Here is what currently I am doing but the the array contains over 16000
items. And it just do it in 10 or more minutes.

'REMOVE DUBLICATED VALUE FROM ARRAY +++++++++++++++++
Dim col As New Scripting.Dictionary
Dim ii As Integer = 0
For ii = 0 To DTHESNO_ARRAY.Length - 2
If Not col.Exists(CStr(DTHESNO_ARRAY(ii))) Then
col.Add(CStr(DTHESNO_ARRAY(ii)), ii)
End If
Next

ReDim _DTHESNOKR102A(col.Count - 1)

'ASSIGN NONE DUPLIATED VALUT TO STRING ARRAY ++++++++
Dim iii As Integer = 0
For iii = 0 To col.Count - 1
_DTHESNOKR102A(iii) = col.Keys(iii)
Next

'NOW SORT THE STRING ARRAY ++++++++++++++++++++++++++
Array.Sort(_DTHESNOKR102A)

col = Nothing


Is it possible to clone the col to the _DTHESNOKR102A(col.Count - 1)

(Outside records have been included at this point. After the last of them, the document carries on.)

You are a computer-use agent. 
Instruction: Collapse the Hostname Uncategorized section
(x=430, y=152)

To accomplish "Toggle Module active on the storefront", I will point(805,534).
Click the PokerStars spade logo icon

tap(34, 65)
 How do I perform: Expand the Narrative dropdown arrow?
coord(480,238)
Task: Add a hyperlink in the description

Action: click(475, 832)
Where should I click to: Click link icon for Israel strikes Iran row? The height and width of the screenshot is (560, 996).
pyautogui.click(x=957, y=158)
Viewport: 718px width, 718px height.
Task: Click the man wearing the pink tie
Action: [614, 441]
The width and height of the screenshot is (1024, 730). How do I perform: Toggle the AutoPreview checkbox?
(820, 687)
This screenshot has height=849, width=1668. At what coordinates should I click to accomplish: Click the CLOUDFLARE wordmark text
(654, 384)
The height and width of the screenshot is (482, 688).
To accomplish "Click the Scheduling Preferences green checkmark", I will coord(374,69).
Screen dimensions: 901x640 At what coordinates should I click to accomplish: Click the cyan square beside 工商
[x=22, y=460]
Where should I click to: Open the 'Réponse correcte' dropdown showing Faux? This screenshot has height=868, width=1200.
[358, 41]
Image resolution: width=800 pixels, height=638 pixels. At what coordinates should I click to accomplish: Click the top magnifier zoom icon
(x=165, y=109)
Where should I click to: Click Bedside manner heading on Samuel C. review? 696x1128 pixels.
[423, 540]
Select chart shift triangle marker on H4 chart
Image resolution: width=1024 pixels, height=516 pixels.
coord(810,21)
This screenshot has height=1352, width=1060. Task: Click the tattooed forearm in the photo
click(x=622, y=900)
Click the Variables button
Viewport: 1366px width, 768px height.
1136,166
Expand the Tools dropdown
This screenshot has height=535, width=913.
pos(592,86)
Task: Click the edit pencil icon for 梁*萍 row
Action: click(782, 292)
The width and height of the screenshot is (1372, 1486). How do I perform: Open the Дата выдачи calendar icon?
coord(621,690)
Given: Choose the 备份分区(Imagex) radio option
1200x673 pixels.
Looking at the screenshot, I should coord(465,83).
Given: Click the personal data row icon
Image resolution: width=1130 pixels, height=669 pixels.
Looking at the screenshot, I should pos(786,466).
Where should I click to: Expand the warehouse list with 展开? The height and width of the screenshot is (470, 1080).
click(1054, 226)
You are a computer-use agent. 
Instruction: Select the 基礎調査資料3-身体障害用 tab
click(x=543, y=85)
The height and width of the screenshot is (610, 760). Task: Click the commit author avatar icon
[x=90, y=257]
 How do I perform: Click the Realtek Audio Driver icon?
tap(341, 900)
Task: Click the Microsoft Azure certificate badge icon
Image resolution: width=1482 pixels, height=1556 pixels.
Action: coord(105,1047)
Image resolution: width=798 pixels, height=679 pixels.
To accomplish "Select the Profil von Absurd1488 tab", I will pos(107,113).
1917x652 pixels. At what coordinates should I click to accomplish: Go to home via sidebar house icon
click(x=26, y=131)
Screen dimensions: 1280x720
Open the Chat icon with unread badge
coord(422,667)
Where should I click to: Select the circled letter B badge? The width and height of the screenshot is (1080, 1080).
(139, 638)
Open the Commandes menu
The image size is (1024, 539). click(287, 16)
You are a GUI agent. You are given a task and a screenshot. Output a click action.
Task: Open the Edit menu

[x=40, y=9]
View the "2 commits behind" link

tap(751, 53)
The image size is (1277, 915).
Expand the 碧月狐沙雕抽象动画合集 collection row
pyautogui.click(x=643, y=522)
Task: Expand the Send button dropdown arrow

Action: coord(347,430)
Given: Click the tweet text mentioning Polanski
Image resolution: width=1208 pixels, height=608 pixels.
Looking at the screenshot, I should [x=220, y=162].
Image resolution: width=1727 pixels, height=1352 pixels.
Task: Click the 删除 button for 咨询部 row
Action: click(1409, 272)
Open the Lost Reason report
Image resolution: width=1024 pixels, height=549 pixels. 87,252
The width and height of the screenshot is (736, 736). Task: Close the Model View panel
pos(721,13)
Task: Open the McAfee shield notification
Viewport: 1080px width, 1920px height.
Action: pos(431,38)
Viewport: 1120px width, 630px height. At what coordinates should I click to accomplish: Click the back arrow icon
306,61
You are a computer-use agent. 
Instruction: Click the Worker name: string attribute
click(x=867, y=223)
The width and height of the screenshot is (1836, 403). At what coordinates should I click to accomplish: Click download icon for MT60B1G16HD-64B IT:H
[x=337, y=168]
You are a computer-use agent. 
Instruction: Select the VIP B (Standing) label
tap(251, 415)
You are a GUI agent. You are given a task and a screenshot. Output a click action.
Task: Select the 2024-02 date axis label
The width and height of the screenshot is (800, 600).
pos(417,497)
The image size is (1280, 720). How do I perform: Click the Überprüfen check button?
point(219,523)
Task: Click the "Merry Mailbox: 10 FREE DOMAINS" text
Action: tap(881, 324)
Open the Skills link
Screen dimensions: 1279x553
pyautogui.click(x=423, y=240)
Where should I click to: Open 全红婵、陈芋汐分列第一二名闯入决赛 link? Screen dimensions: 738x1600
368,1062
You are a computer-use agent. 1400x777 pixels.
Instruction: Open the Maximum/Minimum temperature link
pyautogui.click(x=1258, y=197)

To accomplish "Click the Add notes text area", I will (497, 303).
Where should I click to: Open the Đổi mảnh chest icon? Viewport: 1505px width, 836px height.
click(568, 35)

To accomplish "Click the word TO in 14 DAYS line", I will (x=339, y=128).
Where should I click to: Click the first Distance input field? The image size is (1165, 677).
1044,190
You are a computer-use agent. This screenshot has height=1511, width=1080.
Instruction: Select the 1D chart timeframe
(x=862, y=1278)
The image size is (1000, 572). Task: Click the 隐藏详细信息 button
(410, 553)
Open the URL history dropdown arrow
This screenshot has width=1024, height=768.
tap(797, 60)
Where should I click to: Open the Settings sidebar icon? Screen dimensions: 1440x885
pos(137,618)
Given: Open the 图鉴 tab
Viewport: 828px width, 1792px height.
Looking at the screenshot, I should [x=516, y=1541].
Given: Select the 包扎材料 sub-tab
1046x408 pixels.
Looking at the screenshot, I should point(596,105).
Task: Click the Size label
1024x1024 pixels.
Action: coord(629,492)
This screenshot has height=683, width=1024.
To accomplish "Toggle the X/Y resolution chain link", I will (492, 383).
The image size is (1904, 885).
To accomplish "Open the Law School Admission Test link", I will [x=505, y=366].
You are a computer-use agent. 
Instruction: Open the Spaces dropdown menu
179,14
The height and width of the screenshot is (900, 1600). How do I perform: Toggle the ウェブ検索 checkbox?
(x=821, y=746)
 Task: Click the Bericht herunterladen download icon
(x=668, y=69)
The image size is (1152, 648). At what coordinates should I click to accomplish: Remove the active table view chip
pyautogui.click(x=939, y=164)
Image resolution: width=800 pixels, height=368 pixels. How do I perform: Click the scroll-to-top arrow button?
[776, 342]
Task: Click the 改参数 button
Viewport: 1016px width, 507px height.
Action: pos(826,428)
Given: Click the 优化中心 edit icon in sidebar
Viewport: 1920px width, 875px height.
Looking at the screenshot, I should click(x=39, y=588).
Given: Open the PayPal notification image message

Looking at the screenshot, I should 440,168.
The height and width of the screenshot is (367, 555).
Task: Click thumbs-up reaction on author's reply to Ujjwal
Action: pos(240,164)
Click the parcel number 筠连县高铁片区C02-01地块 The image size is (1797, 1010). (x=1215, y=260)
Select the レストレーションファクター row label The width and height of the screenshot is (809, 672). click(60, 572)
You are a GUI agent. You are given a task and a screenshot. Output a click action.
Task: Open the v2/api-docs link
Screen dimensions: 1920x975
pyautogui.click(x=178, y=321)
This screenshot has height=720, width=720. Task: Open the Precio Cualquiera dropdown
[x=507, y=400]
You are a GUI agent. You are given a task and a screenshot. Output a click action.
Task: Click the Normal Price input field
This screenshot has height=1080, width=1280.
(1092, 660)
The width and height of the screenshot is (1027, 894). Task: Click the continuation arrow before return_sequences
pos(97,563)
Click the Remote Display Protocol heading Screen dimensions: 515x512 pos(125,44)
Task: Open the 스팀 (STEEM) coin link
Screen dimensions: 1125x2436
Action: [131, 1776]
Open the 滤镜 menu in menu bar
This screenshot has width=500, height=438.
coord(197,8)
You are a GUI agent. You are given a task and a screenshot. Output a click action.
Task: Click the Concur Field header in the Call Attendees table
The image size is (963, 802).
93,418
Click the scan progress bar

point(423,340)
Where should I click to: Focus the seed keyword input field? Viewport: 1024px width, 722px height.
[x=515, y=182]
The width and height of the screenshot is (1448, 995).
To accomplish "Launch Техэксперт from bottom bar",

Thank you very much for reading my post.

Rgds,
GC
 
duplciate the array .. sort it .. then iterate through to remove doubles ...
should be much faster. here is some pseudo code

string array = original.clone();
arraylist words = new arraylist();
array.Sort(array);
for(int i=0;i<array.length;i++) {
if(i == 0 || array[i - 1] != array) {
words.Add(array);
}
}

Cheers,

Greg Young
 
Niyazi said:
What is fastest way removing duplicated value from string array using vb.net?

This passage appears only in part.